### WORK REQUIRED
A faithful copy of all the data is the goal; omit the pictures.

### Stored items
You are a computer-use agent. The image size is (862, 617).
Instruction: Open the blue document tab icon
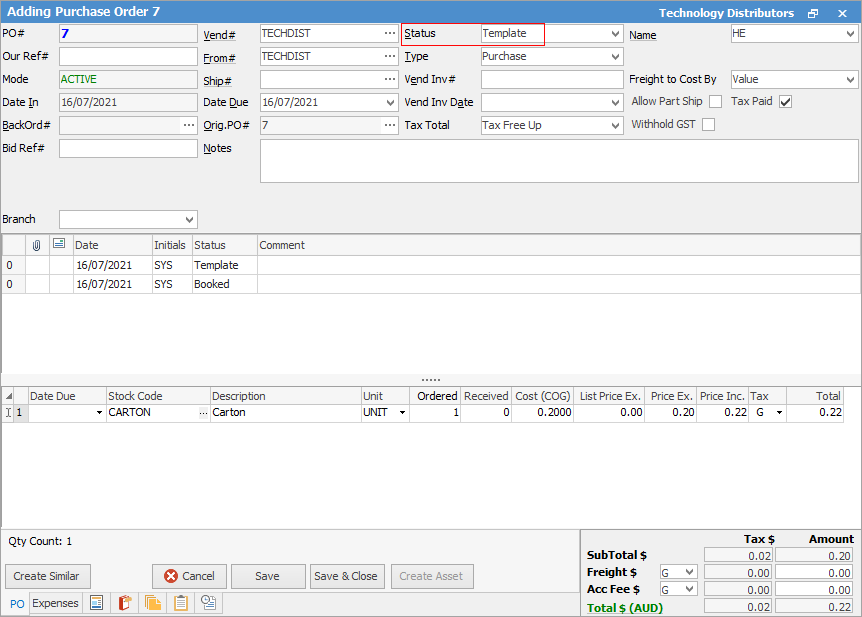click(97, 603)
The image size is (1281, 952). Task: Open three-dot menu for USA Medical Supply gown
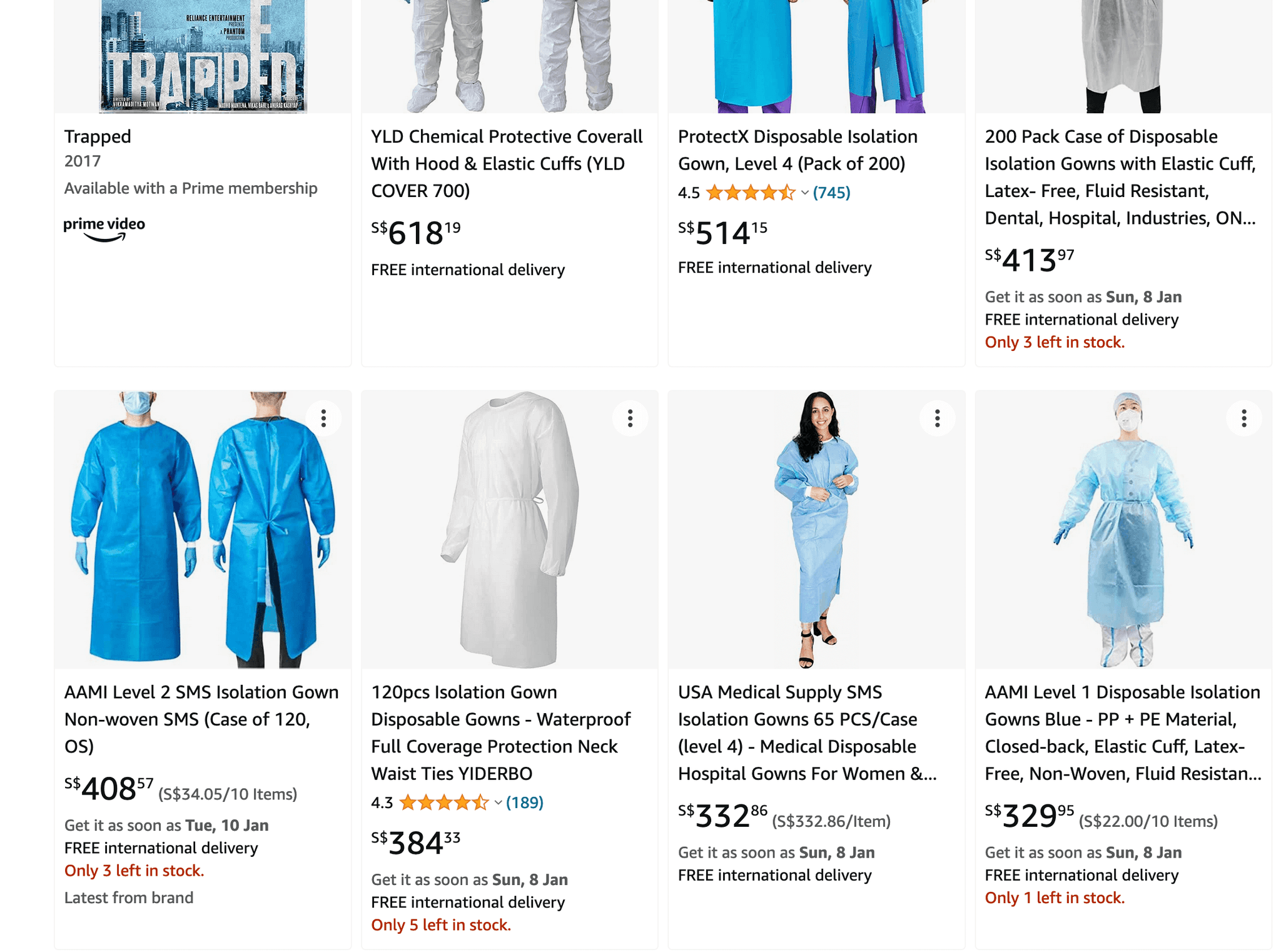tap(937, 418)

### OUTPUT FOR THIS EXERCISE
You are a computer-use agent. The image size is (862, 617).
Instruction: Open the blue document tab icon
click(97, 603)
The image size is (1281, 952). Task: Open three-dot menu for USA Medical Supply gown
tap(937, 418)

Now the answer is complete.